Libertaire, militant de l’abolition de l’esclavage, avocat de la protection des Indiens, objecteur de conscience et désobéissant civil, refusant de payer ses impôts pour protester contre la guerre menée par son pays au Mexique, Thoreau a passé son existence à réfléchir et à écrire sur les rapports entre l’homme, la nature et l’agriculture. Non pas en ermite, comme on l’a trop souvent raconté, mais en scientifique autodidacte qui voulait explorer les rapports unissant ou opposant l’espèce humaine à son environnement. C’est son livre publié en 1854, Walden ou la vie dans les bois, récit de ses deux années passées au plus près de la nature dans une cabane forestière, près de Concord, sa ville natale, qui lui a forgé cette image d’homme des bois. Thoreau a voyagé à travers le Nord des États-Unis, New York, Boston et dans le Sud du Canada, mais il vécut principalement à Concord. Après des études à Harvard, où il provoqua un premier scandale en ponctuant la remise de son diplôme par un discours sur « l’esprit commercial des temps modernes », il devint instituteur, avant de démissionner car il refusait d’appliquer des châtiments corporels à ses élèves. Le début d’une existence au cours de laquelle il fut précepteur, poète, écrivain, conférencier et auteur fécond. Pour vivre, il fut aussi géomètre-arpenteur, puis aida sa famille à gérer une petite manufacture fabricant les crayons à mine de graphite avec lesquels il rédigeait quotidiennement son journal de naturaliste et de philosophe. Dans ce journal, Henry David Thoreau a noté ses observations sur les espèces végétales et animales, sur les activités agricoles, livrant aussi ses sentiments sur l’esclavage ou le sort des Indiens, mêlant ses réflexions sur la société américaine dans laquelle il évoluait. Écrivant ainsi, plus d’un siècle avant les écologistes français : « Nous vivons trop vite et grossièrement, tout comme nous mangeons trop vite, sans connaître l’authentique saveur de nos aliments. »

Déjà contempteur de la société de consommation, il note après l’acquisition de jumelles pour observer les animaux :  « Je n’achète les choses qu’après les avoir longuement désirées. » Fustigeant les citadins, ignorants de la nature et « craignant d’attraper toutes sortes de maladies quand ils se promènent dans la forêt », il évoque « les imbéciles qui achètent un billet de loterie ». Découvrant une variété de gentiane qu’il ne connaissait pas, il inscrit dans son journal : « Tant de fleurs naissent pour s’épanouir sans être vues par l’homme. Je rends visite à des fleurs comme je rends visite à mes voisins. » Humaniste, Thoreau participa activement à la lutte contre l’esclavage, n’hésitant pas à aider ceux qui fuyaient vers le Canada. Il ne ménageait ni les esclavagistes, ni les politiciens, ni la religion : «   Sans la mort et l’enterrement, je crois que l’institution de l’Église sombrerait.  […] L’homme qui croit à un autre monde et non à celui-ci me dégoûte du christianisme. » Comme il détestait les élus, il leur réservait de nombreuses flèches, dont cette dernière résume bien sa pensée : « Le plus vieux, le plus sage des politiciens se transforme en chapardeur. Il prend l’habitude de congédier le Bien, le Mal et la morale au profit du droit de la politique, il se suicide à petit feu. » Henry David Thoreau mérite d’être lu et relu attentivement car, à chaque page, il parle de nous et du XXIe siècle, même quand il raconte la vie d’un voisin ou les mœurs d’un écureuil volant.

_ _ _

▸ **TRAVAIL À FAIRE**: Résumez en deux phrases l'extrait consacré à Thoreau. La liste ci-après provient d'une autre source.

_ _ _

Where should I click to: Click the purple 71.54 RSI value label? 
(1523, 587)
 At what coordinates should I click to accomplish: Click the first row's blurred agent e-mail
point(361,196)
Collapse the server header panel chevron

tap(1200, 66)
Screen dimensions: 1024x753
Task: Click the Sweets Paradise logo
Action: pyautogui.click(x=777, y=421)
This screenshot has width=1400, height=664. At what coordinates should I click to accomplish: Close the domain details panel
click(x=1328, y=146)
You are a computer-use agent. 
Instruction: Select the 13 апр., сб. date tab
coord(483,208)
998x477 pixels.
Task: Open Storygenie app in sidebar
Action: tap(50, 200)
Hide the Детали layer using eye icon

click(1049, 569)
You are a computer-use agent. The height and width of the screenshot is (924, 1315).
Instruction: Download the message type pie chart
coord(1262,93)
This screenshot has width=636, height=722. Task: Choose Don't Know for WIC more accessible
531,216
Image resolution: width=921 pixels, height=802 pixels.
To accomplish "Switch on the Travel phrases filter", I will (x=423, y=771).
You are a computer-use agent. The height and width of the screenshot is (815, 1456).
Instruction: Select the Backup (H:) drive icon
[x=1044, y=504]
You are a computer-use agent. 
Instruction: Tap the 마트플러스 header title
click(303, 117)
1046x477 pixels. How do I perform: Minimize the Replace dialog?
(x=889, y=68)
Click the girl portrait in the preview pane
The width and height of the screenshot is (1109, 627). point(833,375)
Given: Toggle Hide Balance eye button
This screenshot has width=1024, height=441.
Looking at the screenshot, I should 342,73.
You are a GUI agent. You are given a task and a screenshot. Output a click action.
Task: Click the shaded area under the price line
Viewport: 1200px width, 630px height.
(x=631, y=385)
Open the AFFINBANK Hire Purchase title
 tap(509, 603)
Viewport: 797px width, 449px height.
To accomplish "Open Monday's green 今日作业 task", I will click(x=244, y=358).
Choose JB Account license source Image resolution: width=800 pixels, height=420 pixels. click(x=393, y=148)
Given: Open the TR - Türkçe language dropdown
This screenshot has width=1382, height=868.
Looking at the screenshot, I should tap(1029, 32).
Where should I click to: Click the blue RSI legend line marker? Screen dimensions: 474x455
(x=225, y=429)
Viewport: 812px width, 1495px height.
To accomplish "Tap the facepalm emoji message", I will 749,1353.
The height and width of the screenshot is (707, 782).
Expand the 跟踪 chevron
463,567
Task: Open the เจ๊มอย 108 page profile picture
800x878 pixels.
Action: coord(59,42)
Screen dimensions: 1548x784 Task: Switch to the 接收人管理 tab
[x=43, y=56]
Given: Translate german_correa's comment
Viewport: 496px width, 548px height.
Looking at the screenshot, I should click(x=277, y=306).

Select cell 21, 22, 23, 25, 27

_ _ _

▸ **VOTRE RÉPONSE**: Libertaire, militant de l'abolition de l'esclavage et objecteur de conscience, Thoreau a vécu principalement à Concord et a passé son existence à réfléchir et à écrire sur les rapports entre l'homme, la nature et l'agriculture, notamment dans son livre Walden ou la vie dans les bois et dans un journal de naturaliste et de philosophe. Dans ce journal, il note ses observations sur les plantes, les animaux et les activités agricoles et s'en prend à la société de consommation, aux citadins, à l'esclavage, à la religion et aux politiciens, si bien que l'extrait le juge digne d'être lu et relu car il parle de nous et du XXIe siècle.